I read in the documentation for the String class that eql?
is a strict equality operator, without type conversion, and ==
is a equality operator which tries to convert second its argument to a String, and, the C source code for this methods confirms that:
The eql?
source code:
static VALUE
rb_str_eql(VALUE str1, VALUE str2)
{
if (str1 == str2) return Qtrue;
if (TYPE(str2) != T_STRING) return Qfalse;
return str_eql(str1, str2);
}
The ==
source code:
VALUE
rb_str_equal(VALUE str1, VALUE str2)
{
if (str1 == str2) return Qtrue;
if (TYPE(str2) != T_STRING) {
if (!rb_respond_to(str2, rb_intern("to_str"))) {
return Qfalse;
}
return rb_equal(str2, str1);
}
return str_eql(str1, str2);
}
But when I tried to benchmark these methods, I was suprised that ==
is faster than eql?
by up to 20%!
My benchmark code is:
require "benchmark"
RUN_COUNT = 100000000
first_string = "Woooooha"
second_string = "Woooooha"
time = Benchmark.measure do
RUN_COUNT.times do |i|
first_string.eql?(second_string)
end
end
puts time
time = Benchmark.measure do
RUN_COUNT.times do |i|
first_string == second_string
end
end
puts time
And results:
Ruby 1.9.3-p125:
26.420000 0.250000 26.670000 ( 26.820762)
21.520000 0.200000 21.720000 ( 21.843723)
Ruby 1.9.2-p290:
25.930000 0.280000 26.210000 ( 26.318998)
19.800000 0.130000 19.930000 ( 19.991929)
So, can anyone explain why the more simple eql?
method is slower than ==
method in the case when I run it for two similar strings?

**Stored data:**
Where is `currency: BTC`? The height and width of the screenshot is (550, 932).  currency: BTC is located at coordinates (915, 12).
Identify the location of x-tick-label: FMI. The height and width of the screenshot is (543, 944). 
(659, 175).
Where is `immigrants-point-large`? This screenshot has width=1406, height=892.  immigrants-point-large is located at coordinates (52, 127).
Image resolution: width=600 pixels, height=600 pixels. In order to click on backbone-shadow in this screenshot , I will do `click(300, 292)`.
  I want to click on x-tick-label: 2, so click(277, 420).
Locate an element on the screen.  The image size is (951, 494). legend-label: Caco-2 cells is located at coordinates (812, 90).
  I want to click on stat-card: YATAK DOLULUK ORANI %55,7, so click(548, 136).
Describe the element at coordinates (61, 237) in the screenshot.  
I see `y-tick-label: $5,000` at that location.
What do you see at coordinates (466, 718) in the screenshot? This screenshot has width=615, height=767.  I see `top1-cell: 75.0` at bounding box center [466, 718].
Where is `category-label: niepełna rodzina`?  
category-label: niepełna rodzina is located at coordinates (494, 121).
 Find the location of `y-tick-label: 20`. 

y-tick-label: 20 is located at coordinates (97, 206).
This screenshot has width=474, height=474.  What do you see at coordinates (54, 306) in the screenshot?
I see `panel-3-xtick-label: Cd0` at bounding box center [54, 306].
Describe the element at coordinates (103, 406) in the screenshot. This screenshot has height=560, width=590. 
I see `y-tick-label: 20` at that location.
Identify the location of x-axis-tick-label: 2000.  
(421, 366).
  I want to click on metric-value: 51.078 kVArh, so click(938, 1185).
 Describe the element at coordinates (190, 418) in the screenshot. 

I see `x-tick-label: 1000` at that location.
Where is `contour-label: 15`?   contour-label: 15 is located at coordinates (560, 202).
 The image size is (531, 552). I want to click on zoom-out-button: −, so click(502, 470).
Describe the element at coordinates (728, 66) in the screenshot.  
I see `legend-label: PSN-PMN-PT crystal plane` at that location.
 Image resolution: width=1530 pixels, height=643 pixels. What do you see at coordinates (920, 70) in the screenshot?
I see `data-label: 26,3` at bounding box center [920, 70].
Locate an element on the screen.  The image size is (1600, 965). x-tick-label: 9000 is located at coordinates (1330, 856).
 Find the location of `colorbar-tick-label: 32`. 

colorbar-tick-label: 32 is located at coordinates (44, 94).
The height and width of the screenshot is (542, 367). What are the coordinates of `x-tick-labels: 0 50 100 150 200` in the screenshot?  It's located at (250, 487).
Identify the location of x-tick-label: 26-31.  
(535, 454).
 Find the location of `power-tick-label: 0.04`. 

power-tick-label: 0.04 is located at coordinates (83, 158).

**EXERCISE DETAILS:** Could you reproduce the passage from the Ruby string-equality question word for word, starting at "My benchmark code" and ending at "first_string.eql?(second_string)"?

**RESULT:**
My benchmark code is:
require "benchmark"
RUN_COUNT = 100000000
first_string = "Woooooha"
second_string = "Woooooha"
time = Benchmark.measure do
RUN_COUNT.times do |i|
first_string.eql?(second_string)